We review the grant of summary judgment de novo, viewing the disputed facts in the light most favorable to Greene. See Figgie Int'l, Inc. v. Destileria Serralles, Inc., 190 F.3d 252, 255 (4th Cir.1999). Summary judgment is appropriate “if the pleadings, depositions, answers to interrogatories, and admissions on file, together with the affidavits, if any, show that there is no genuine issue as to any material fact and that the moving party is entitled to a judgment as a matter of law.” Fed. R.Civ.P. 56(c).

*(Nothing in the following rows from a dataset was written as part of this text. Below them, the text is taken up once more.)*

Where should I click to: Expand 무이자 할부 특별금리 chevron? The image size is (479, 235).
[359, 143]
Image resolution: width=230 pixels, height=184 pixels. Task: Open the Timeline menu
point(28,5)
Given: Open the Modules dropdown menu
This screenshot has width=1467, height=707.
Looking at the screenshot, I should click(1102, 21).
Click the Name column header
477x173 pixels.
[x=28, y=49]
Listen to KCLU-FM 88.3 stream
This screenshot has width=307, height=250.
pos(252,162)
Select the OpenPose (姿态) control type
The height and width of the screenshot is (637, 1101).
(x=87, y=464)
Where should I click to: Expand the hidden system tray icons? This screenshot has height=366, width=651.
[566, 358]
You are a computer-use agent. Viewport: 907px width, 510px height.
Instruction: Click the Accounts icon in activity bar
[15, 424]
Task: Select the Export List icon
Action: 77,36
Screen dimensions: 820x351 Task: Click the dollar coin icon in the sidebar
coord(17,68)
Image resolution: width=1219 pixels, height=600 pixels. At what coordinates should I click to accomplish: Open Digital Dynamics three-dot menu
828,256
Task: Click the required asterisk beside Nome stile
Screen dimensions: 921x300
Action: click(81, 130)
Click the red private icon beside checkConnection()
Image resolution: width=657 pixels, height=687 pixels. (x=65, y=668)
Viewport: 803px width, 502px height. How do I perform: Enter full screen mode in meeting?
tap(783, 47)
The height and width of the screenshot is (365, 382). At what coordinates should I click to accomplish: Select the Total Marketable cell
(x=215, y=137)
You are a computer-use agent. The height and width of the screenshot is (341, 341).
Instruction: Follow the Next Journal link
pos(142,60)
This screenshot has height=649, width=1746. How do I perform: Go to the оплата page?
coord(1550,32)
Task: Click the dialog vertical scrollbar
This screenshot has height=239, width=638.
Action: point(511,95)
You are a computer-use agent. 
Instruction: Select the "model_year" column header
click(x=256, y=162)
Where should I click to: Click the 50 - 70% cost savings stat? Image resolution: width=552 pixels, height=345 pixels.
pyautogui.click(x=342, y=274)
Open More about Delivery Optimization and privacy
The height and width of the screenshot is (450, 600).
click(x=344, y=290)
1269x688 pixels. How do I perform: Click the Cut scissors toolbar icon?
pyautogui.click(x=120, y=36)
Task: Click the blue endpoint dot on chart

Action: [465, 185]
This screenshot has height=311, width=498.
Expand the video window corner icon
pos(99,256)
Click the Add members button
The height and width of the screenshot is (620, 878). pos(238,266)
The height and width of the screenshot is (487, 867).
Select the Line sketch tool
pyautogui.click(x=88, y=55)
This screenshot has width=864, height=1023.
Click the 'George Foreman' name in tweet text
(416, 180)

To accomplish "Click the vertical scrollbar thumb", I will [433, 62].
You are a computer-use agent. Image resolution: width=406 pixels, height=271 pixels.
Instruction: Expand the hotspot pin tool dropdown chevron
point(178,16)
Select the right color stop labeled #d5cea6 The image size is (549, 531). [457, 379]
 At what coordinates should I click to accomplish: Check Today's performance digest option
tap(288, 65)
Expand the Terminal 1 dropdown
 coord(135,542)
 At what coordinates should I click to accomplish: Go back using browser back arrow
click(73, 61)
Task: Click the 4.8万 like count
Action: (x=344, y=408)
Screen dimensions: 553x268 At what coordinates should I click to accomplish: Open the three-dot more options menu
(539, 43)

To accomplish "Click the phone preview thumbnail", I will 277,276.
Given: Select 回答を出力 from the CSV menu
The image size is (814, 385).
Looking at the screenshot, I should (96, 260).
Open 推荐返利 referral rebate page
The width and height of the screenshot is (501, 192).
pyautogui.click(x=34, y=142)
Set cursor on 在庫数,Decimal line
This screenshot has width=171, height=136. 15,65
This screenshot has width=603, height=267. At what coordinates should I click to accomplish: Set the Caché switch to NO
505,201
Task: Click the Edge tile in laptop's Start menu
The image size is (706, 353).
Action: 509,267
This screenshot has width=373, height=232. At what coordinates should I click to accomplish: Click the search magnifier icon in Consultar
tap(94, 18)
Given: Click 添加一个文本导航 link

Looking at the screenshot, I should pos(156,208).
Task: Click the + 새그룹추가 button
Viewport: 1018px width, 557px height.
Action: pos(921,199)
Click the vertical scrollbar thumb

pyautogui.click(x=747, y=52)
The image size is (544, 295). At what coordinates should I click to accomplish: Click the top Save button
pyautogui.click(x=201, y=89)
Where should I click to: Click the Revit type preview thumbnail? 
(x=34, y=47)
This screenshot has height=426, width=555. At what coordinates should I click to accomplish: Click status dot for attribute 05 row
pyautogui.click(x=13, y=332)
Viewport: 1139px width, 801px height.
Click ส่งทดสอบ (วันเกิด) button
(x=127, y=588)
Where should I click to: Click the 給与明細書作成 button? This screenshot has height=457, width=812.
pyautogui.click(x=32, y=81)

A plaintiff assumes the risk of his injuries when he intentionally encounters a known danger. See Young v. Lambert, 253 Va. 237, 482 S.E.2d 823, 826 (Va.1997). The assumption of risk defense is limited, however, by the rescue doctrine, which allows a plaintiff to recover when he has placed himself in danger in order to protect others from “apparent immediate peril of death or serious bodily harm.” Commonwealth v. Millsaps, 232 Va. 502, 352 S.E.2d 311, 313 (Va.1987); see id. at 313-14. The circumstances must be sufficiently dire “as to induce a reasonable belief that some person is in imminent peril.” Id. at 314 (internal quotation marks omitted).

Here, Greene admitted in his deposition that Parker took the truck out of gear as soon as Greene entered the cab and before Greene put Parker into the control hold. Greene also admitted that Parker engaged the parking brake before Greene took Parker out of the vehicle. Notwithstanding that the vehicle was secured at that point, Greene contends that he knew that “Parker could engage and disengage!] the gears of the truck at will.” Brief of Appellant at 20. However, once Greene had entered the cab and the truck was secured, there simply was no ground for a reasonable belief that the officers in front of the truck were in any immediate peril. Accordingly, the district court correctly held as a matter of law that the rescue doctrine did not apply and that Greene’s recovery was barred by the doctrine of assumption of risk. We therefore affirm the order of the district court granting summary judgment against Greene.

AFFIRMED. 
      
       Because we affirm the grant of summary judgment on this basis, we do not address Greene’s arguments regarding the fireman’s rule and proximate cause.